A final and critical difference is that zebrafish Müller glia demonstrate positive enrichment of pluripotency factors and cell proliferation, whereas mouse Müller glia show reduced pluripotency factors and no evidence of cell proliferation in response to photoreceptor loss. Although mammalian Müller glia express some genes associated with RPCs and have latent neurogenic capabilities,7,26,7982 these attributes are not enhanced in response to neuronal loss. 

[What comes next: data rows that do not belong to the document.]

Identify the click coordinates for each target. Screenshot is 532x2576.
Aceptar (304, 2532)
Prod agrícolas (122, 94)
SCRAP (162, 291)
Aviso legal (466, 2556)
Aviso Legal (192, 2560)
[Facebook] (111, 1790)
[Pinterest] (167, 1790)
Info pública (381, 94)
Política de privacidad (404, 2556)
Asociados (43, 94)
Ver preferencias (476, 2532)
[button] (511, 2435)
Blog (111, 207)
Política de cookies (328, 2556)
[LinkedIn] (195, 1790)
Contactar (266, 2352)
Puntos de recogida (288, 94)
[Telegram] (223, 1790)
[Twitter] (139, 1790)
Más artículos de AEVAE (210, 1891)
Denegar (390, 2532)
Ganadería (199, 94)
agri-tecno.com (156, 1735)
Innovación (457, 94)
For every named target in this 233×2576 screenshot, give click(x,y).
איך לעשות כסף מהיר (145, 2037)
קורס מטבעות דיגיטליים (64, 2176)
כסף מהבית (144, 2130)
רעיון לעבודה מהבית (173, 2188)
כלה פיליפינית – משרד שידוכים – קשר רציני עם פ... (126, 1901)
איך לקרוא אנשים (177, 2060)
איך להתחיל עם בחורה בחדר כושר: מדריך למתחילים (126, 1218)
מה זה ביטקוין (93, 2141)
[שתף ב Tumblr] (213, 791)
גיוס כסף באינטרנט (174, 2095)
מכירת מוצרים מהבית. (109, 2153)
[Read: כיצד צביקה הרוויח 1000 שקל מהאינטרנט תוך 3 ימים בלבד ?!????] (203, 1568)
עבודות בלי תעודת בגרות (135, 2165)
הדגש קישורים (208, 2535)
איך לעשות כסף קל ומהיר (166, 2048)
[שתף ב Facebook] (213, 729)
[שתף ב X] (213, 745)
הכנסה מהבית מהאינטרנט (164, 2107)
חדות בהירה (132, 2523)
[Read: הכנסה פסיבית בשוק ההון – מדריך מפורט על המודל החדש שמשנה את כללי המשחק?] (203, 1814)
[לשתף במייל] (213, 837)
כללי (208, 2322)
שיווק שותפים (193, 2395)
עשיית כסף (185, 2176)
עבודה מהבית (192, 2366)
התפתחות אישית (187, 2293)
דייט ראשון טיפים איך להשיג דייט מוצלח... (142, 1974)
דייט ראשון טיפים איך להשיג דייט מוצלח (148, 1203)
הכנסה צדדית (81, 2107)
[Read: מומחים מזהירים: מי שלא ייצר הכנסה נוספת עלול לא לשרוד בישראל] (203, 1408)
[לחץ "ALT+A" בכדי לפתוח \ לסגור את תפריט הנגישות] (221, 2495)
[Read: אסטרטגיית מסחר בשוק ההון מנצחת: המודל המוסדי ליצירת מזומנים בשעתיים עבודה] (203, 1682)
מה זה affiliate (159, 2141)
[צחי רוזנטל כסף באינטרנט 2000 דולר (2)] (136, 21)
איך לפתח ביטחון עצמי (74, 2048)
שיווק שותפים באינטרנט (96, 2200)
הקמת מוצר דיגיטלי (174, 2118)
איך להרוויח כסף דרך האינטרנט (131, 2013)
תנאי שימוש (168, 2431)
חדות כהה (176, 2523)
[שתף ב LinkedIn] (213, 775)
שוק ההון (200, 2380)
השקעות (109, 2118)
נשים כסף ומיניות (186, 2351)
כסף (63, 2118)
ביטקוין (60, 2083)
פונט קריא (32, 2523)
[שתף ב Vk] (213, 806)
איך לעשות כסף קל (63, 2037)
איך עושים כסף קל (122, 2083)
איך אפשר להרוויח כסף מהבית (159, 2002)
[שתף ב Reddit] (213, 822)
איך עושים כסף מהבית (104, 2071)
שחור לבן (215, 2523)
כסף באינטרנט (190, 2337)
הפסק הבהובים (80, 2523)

In conclusion, a comparison of transcriptional profiles from regeneration-competent zebrafish Müller glia and gliotic mouse Müller glia has revealed several novel, previously unexplored, categories of biological responses that could act to promote endogenous retinal regeneration: NF-κB signaling, PGE2 synthesis, expression of core clock genes, and signaling pathways and metabolic signatures associated with stem cells. These and other candidates can be explored in future investigations and may provide potential therapeutic targets that could enhance endogenous Müller glial–dependent regeneration of retinal neurons in humans. 
Availability of Data and Material
The datasets supporting the conclusions of this article are available in the National Center for Biotechnology Information Sequence Read Archive and Gene Expression Omnibus repository (http://www.ncbi.nlm.nih.gov/geo/query/acc.cgi?acc=GSE86872), and are included within the article or the Supplementary Material. 
Acknowledgments
The authors thank Linn Gieser (National Eye Institute) for technical help and Matthew Brooks (National Eye Institute) and Rich McEachin (University of Michigan) for insightful discussions on bioinformatic principles and practices. 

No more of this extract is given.